Despite the global economic crisis, China’s economy is likely to surpass Japan’s to become the world’s second largest; it could even push past a diminished U.S. economy to become the global leader. Yet a huge question mark hangs over China: Can its companies innovate? The answer to this question will determine whether China will remain, essentially, a low- and midlevel manufacturer of goods that other people design and engineer or it will rise to the top of the technological food chain and compete against the world’s leading multinationals.
In one sense, the innovative capacity of enterprises and private companies affiliated with the Chinese government is clear: They are extraordinarily successful at driving down the costs of making products. They have also shown great creativity in taking ideas — even if those ideas are borrowed — that work in one part of China and applying them in the less-developed regions of the country. For instance, Chery Automobile Company imitated or pirated designs from the General Motors Corporation (the issue was settled out of court and neither side will comment). It sold low-cost versions of those vehicles outside China’s provincial capitals, in rural areas where GM’s joint venture with Shanghai Automotive Industry Corporation (SAIC) had not yet established distribution.
The acid test, however, is whether China can innovate technologically. In the United States, western European countries, Japan, and South Korea, innovation means taking ideas that flow from research, developing them into commercially viable propositions, and introducing them into the market. But unlike those countries, China, in its rush to modernize, has allowed its key technology sectors to be dominated by foreign companies. No Chinese company has emerged to challenge global industry leaders in fields such as software or semiconductors. Some 80 percent of China’s high-tech exports come from foreign companies that have located plants on the mainland, estimates Gordon Redding, director of the Euro-Asia and Comparative Research Centre at INSEAD and coauthor of The Future of Chinese Capitalism: Choices and Chances (Oxford University Press, 2008).

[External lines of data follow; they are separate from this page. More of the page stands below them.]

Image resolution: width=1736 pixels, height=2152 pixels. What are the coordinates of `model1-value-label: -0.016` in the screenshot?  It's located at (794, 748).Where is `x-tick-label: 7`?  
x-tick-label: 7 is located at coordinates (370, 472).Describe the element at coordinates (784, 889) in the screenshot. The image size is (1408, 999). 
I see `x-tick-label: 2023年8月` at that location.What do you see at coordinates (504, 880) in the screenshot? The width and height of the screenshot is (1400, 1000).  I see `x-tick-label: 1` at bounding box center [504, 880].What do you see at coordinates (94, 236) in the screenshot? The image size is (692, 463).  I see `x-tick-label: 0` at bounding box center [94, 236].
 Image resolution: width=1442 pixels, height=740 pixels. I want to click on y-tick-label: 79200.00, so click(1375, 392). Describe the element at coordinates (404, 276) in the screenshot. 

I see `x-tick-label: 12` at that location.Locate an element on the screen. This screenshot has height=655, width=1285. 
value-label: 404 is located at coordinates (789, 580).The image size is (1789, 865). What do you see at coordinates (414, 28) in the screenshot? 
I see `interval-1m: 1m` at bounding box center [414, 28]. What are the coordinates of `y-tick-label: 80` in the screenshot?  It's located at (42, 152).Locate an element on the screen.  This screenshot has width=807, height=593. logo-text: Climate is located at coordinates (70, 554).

Even though China invented paper and gunpowder many centuries ago and recently sent astronauts into space, Chinese companies today conduct virtually no research. Therefore, they are not likely to engage in what the West regards as innovation for another 20 years, says Du Debin, a professor at East China Normal University in Shanghai who specializes in the China-based R&D activities of foreign multinationals. He recently spent a year in Silicon Valley studying the fundamentals of American-style innovation. He concluded that the flow of cutting-edge ideas and the infrastructure that allows those ideas to be translated into commercial products does not yet exist in China on the scale necessary to foster innovation.
A shortcut tried by some cash-flush Chinese companies is purchasing innovation capacity by buying parts or all of various Western companies. Lenovo, the large personal computer manufacturer, acquired the PC division of IBM; the SAIC, which has large joint ventures with General Motors and Volkswagen, bought certain assets of Britain’s Rover from Ford Motor. But in most cases, when Chinese companies buy foreign entities, they obtain only control of existing technology rather than the talent and internal systems necessary to continue producing cutting-edge ideas. “SAIC got two Rover models as part of the deal, but they are older and dated,” says Michael J. Dunne, managing director of China for J.D. Power Commercial Consulting.
The automotive sector is an area of particular focus for the Chinese government, which is anxious to create auto companies that can compete globally. “The holy grail of the auto industry is designing and engineering your own products,” says Dunne. “Unless you can do that, it’s hard to see how you can be competitive.”